21) In the case of Nar Singh Pal -Vs- Union of India, reported in (2000) 3 SCC 588, the Hon'ble Apex Court have held that - " since the appellant was acquitted in the criminal case and it was a clean acquittal, the stigma attached to him of having been prosecuted in a criminal case should have been treated to have disappeared and no argument can be allowed to be raised for justifying the order of dismissal on the ground of appellant's involvement in a criminal case."
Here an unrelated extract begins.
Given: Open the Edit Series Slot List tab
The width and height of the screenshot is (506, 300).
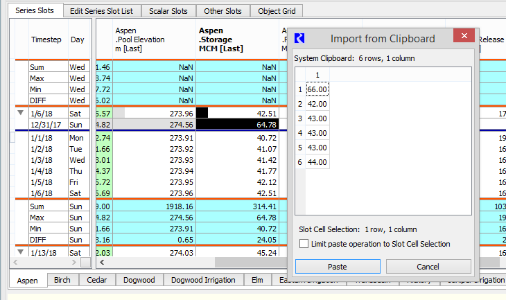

22) It is true that the mere acquittal of an employee by a criminal Court has no impact on the disciplinary proceedings initiated by the Department. But in the case in hand since the petitioner has been acquitted on merit of the case as the prosecution failed to prove his guilt beyond all reasonable doubt and in the absence of any finding of misconduct in service against the petitioner in a disciplinary proceeding conducted by his employer, i.e., the respondent SEBA with regard to his alleged involvement in the criminal case, the Court is of the view as well as the natural consequence would be that the petitioner is entitled to be reinstated in service.

23) After hearing the learned counsels for the parties and considering the entire aspect of the matter, the Speaking Order No. SEBA/EST/17/98/2975-3000 dated 23.11.2012 issued by respondent SEBA terminating the service of the petitioner w.e.f., 26.09.2012 (Annexure-I) as well as respondent SEBA's communication No. SEBA/EST/17/98/130 dated 14.05.2018 rejecting the representation of the petitioner dated 28.02.2018, rejecting to reinstatement the petitioner in service (Annexure-IV), being not tenable in law, are hereby set aside and quashed.

24) However, on his reinstatement in service, the petitioner shall not be entitled to any back wages, from 26.09.2012, the date when he was convicted by the Trial Court in said Page No.# 8/8 Sessions Case No. 266(KG)/2009 to 14.05.2018, the date on which respondent SEBA rejected to reinstate the petitioner in service (Annexure-IV), while rejecting the representation of the petitioner dated 28.02.2018 (Annexure-III), which the petitioner submitted after his acquittal in the criminal case by the Appellate Court.

25) Further, the petitioner shall also not entitle to any other pay during his suspension period i.e., w.e.f. 19.09.2008 to 26.09.2012, excepting the subsistence allowances as per his entitlement. But it is made clear that the period from 19.09.2008, i.e., the date from which respondent SEBA by order dated 24.09.2008 placed the petitioner under suspension to the date of his reinstatement in service, the said period shall be treated for the purpose of continuity in service of the petitioner and for whatever benefits that may ensue to him in the service, including the length of service for the purpose of pension.

26) The petitioner is directed to submit a fresh representation along with a certified copy of this order for his reinstatement in service before the respondent SEBA on or before 20.02.2021 obtaining necessary acknowledgment from the said authority in that regard.

27) Subject to the filing of such representation by the petitioner as directed above, the respondent SEBA forthwith shall reinstate the petitioner in his service in accordance with law.

28) With the above observation and direction, this writ petition stands allowed to the extent above.